A poucos dias do Enem, o momento é de fazer revisão, conferir aquelas dicas do que é importante estudar na reta final e, também, descobrir as "pegadinhas" que são comuns à prova. Dessa maneira, é possível traçar as melhores estratégias para se dar bem no exame.
Para quem não sabe, cada questão objetiva tem cinco alternativas de resposta, e somente uma correta: o descritor. As demais são chamadas de distratores, e elas não são apenas incorretas, mas têm, em geral, os erros mais comuns cometidos pelos candidatos. Por isso, bastante atenção no momento de ler o enunciado e, sobretudo, a pergunta que precisa ser respondida.
"Um distrator apresenta, por exemplo, um raciocínio correto, mas que não está relacionado ao que é requisitado pelo enunciado.
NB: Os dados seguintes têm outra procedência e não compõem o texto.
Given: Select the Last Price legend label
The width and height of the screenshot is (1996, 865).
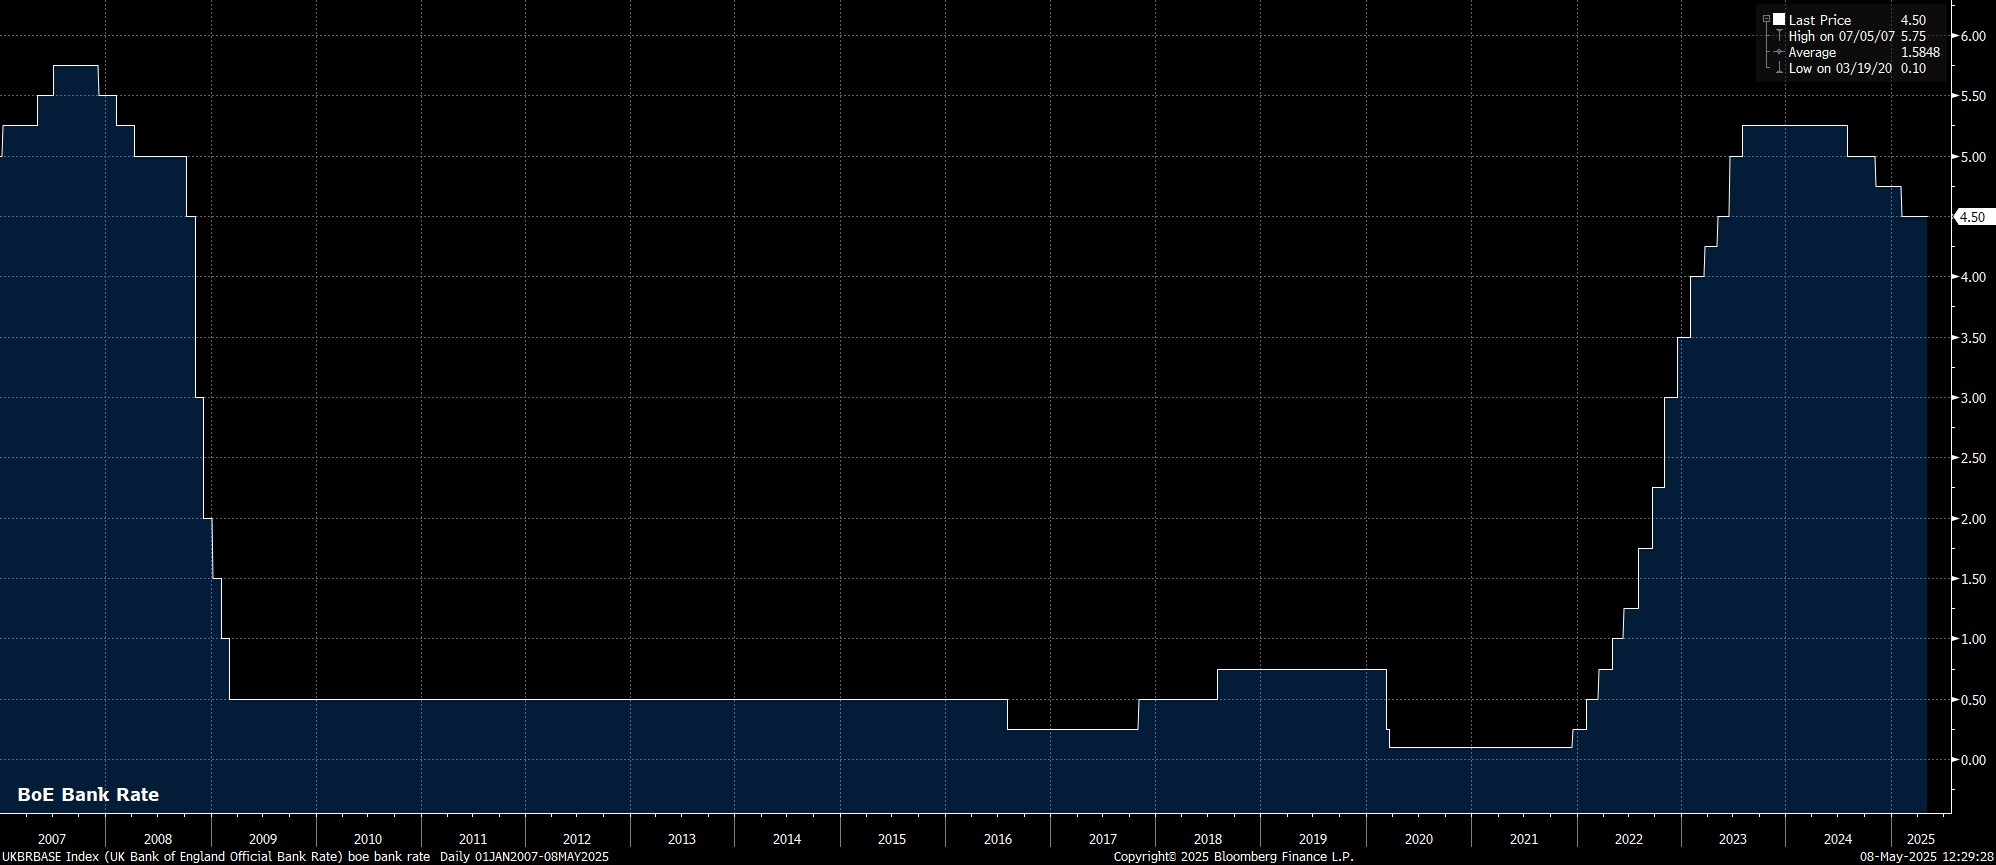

Esta falta de atenção por parte do aluno o conduz ao erro. Alguns alunos, quando erram o item, se referem à desatenção do que é apresentado no enunciado"
Assim, com um detalhe ou outro mais ligado à determinada área de conhecimento, a maioria das dicas cabe a todas as disciplinas.
A professora Rosseana Dusi, de Língua Portuguesa e Literatura, ressalta que o distrator é construído a partir de raciocínios razoáveis, mas não corretos, erros conceituais possíveis, ou falhas de interpretação prováveis. Para lidar com essas armadilhas, ela apresenta três dicas:
- Dedicar máxima atenção ao enunciado porque é ele quem encaminha para a resposta correta. Marque verbos e frases que considere decisivos para entender o que pede a questão;
- Ao ler as alternativas, elimine os distratores menos aceitáveis. Para isso, risque o que lhe parecer impossível. Isso vai facilitar a resolução de uma eventual dúvida entre alternativas na hora de decidir;
- Se surgir um impasse entre duas ou mais alternativas, sempre retorne ao enunciado e ao texto base (aquele que acompanha a questão). Marque a opção que seja observável no texto (ou que se possa concluir dele) ou a que mais se encaixar no que pede o enunciado.
Rosseana acrescenta que o treino frequente, mesmo que durante um curto momento do dia, facilita a rapidez do raciocínio na hora de escapar das "pegadinhas."
Em Física, o professor Leonardo Gama diz que os erros relacionados aos distratores giram em torno de três possibilidades: comando no enunciado, análise de tabelas, e análise de gráficos.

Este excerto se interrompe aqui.